EXERCISE DETAILS:
Check each line of the material. Copy those containing "count".

MATERIAL FOR THIS TASK:

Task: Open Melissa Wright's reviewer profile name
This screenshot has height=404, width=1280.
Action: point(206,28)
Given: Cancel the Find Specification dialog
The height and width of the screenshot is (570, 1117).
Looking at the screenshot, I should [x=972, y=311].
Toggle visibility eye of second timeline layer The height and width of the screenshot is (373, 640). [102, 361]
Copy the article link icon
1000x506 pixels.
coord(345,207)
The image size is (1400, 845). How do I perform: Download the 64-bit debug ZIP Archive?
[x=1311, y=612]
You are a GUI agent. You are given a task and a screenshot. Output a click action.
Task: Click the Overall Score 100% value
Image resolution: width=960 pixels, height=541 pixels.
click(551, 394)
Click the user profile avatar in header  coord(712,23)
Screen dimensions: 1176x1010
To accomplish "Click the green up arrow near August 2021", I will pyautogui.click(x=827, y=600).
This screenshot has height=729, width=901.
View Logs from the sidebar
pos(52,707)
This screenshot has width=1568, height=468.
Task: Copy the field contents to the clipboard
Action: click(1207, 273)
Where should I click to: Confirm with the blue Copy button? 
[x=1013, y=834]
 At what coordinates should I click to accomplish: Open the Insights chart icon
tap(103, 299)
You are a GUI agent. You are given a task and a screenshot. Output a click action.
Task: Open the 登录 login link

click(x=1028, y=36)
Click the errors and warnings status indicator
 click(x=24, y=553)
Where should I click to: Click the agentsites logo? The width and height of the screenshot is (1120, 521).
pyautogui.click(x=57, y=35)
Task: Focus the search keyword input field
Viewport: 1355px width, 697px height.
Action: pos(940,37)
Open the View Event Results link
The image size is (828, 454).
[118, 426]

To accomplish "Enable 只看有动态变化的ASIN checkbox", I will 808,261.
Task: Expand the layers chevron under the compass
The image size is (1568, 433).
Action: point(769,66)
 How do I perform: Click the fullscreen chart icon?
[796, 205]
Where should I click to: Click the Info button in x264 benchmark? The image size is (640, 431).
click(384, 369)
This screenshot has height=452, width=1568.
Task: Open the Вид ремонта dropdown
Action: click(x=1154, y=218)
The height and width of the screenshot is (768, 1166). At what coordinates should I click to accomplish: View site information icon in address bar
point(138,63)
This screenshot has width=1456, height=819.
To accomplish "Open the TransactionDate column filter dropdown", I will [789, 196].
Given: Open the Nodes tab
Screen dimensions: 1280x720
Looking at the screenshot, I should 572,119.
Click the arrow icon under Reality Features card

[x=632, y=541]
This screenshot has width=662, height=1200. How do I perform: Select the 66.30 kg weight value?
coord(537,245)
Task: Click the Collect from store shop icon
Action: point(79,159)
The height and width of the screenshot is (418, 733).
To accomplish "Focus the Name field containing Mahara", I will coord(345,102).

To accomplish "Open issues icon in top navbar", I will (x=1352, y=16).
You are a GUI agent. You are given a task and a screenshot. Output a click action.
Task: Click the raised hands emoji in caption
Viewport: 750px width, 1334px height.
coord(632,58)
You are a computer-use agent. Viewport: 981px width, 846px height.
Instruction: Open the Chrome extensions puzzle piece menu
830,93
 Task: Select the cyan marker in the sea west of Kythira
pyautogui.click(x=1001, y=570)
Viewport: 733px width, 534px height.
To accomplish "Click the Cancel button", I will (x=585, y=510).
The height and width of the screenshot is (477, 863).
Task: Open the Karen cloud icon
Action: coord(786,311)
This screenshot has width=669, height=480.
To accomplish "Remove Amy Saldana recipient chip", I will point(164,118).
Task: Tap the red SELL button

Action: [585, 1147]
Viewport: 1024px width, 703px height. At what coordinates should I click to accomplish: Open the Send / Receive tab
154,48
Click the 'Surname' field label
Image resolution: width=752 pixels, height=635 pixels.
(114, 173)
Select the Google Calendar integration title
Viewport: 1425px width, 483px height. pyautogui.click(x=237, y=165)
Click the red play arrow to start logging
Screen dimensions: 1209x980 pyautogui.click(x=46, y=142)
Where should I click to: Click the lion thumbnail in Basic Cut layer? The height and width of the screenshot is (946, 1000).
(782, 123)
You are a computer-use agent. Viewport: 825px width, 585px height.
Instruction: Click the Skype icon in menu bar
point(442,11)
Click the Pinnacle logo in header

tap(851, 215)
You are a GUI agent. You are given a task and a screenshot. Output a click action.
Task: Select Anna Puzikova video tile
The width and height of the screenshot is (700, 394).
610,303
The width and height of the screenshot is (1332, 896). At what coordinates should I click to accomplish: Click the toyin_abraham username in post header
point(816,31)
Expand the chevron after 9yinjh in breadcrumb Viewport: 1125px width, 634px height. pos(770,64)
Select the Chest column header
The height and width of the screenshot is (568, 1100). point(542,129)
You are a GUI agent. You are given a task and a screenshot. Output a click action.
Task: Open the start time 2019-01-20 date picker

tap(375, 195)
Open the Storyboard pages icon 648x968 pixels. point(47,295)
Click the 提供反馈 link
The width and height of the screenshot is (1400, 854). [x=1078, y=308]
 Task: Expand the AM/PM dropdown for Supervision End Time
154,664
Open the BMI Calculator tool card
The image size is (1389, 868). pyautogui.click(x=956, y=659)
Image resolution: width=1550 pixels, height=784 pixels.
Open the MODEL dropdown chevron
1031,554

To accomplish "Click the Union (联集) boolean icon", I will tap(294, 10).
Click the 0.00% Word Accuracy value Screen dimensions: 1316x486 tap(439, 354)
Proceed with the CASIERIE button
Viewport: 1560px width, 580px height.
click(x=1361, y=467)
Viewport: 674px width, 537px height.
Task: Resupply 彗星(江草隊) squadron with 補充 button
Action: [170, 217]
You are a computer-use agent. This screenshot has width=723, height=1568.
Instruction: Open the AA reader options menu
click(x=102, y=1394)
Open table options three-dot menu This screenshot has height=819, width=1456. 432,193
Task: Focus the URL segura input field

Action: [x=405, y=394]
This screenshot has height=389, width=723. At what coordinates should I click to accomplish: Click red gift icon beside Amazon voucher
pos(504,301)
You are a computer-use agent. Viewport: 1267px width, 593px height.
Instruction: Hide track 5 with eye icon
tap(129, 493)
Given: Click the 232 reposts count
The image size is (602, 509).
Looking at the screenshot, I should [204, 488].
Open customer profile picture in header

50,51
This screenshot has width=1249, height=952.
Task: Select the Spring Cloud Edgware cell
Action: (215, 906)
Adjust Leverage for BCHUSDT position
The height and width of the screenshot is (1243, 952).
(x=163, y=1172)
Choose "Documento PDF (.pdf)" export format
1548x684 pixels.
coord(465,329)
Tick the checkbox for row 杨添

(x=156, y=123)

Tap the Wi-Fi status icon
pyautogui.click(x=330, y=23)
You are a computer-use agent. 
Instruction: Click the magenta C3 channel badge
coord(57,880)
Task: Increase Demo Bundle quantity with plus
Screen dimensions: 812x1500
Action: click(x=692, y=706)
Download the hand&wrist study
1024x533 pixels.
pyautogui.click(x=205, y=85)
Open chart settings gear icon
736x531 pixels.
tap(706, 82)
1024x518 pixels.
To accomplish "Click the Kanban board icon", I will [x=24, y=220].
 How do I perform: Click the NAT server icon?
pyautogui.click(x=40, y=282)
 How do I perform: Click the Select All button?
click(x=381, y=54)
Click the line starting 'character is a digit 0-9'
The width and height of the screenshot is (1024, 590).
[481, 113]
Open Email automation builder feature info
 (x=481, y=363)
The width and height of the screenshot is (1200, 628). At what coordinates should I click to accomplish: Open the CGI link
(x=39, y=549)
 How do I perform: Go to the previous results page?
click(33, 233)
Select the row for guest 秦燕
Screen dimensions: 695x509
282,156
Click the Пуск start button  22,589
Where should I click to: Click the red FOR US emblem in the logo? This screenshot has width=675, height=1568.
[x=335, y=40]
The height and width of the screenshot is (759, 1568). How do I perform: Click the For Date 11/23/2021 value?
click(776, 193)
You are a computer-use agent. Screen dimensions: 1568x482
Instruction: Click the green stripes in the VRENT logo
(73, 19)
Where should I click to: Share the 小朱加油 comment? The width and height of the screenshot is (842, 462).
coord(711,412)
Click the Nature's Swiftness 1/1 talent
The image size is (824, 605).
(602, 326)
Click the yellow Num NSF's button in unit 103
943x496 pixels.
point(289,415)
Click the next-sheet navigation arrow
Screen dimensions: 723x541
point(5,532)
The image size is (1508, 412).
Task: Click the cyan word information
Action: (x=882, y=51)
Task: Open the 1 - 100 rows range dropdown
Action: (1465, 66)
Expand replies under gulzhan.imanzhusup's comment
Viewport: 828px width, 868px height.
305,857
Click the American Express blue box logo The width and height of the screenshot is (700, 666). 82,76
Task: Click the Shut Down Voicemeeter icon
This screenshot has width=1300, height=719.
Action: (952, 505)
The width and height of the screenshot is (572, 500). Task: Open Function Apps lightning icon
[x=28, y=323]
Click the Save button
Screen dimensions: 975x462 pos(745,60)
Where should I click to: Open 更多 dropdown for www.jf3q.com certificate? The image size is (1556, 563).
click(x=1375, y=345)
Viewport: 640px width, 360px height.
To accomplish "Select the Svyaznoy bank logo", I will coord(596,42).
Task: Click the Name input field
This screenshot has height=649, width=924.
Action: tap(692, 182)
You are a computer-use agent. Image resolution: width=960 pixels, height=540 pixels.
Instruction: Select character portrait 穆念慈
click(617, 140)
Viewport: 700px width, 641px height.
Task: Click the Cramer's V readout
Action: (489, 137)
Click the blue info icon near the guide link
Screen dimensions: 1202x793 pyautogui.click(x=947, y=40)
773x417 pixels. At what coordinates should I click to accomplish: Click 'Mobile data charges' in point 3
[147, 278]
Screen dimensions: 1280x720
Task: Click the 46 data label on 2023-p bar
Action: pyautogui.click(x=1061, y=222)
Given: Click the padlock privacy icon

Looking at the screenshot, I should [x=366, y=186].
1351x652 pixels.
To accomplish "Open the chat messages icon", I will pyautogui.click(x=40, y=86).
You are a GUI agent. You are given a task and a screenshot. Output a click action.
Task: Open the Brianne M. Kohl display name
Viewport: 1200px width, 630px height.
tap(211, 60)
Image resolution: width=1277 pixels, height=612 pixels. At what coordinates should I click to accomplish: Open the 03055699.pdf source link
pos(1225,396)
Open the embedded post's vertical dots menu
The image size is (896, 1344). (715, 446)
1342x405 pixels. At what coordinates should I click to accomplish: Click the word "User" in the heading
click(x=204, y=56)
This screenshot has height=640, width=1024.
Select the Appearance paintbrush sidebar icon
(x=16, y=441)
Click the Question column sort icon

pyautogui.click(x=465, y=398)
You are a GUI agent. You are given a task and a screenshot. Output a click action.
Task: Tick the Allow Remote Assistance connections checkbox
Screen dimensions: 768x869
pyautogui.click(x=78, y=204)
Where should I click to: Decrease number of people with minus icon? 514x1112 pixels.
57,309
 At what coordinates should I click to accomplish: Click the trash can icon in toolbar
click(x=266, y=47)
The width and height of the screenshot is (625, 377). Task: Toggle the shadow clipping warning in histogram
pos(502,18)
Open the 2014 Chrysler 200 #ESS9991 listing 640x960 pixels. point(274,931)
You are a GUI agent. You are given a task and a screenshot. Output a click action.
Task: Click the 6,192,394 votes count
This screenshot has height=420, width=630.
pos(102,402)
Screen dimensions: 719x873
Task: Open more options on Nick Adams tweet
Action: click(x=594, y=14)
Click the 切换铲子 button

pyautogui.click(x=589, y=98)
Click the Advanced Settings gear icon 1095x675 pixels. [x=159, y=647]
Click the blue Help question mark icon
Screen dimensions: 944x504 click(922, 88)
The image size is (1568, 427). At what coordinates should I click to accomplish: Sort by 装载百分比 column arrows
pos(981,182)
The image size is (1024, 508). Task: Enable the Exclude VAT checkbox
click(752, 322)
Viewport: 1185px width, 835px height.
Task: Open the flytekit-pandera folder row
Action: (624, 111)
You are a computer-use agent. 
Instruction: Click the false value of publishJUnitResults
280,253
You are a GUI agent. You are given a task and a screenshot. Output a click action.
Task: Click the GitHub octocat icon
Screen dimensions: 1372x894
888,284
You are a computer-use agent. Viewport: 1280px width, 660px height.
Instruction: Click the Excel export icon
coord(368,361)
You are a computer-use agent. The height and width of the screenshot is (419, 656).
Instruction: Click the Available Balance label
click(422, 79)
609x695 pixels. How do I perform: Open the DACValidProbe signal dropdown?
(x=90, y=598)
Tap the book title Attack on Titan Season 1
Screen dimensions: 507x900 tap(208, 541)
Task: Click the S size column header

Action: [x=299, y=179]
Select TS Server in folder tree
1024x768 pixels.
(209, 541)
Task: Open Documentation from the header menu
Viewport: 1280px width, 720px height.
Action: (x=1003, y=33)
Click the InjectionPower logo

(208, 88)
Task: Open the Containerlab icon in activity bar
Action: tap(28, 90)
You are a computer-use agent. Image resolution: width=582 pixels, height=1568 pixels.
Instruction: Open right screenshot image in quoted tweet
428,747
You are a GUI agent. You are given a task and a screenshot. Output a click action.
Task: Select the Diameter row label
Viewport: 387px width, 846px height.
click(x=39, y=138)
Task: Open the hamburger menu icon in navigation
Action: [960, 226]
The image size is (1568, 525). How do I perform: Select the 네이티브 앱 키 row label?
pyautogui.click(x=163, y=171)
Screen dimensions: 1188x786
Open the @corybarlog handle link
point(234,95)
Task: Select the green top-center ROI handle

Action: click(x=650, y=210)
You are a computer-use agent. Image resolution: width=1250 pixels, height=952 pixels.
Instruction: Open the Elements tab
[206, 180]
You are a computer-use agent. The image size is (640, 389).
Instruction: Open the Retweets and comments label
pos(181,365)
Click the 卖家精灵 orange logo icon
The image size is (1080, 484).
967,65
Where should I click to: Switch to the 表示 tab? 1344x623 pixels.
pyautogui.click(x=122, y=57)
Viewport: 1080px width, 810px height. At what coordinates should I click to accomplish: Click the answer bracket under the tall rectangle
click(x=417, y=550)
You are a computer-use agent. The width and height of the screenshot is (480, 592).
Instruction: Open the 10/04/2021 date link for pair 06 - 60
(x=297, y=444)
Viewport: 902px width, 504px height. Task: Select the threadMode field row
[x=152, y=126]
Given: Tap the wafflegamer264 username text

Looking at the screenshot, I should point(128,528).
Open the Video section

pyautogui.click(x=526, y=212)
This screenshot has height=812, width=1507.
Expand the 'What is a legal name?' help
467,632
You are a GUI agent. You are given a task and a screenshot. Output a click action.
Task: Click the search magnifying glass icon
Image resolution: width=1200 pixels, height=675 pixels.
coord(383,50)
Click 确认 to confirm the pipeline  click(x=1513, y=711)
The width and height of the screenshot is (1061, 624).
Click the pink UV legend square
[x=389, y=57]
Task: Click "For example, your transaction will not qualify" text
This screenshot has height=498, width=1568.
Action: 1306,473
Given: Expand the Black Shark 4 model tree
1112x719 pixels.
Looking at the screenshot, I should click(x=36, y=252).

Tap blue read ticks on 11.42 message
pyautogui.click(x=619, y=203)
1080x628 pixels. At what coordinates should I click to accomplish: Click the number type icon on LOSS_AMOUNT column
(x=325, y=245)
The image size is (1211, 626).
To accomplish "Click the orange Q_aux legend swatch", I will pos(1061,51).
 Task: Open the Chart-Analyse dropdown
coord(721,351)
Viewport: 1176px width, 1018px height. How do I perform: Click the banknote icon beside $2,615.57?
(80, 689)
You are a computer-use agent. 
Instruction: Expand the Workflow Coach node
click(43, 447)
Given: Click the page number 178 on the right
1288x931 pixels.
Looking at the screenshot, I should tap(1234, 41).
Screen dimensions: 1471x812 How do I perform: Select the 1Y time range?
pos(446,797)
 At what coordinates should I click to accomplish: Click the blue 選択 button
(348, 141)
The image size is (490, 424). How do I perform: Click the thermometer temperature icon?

SOLUTION:
Given: Click the 232 reposts count
Task: Click the 6,192,394 votes count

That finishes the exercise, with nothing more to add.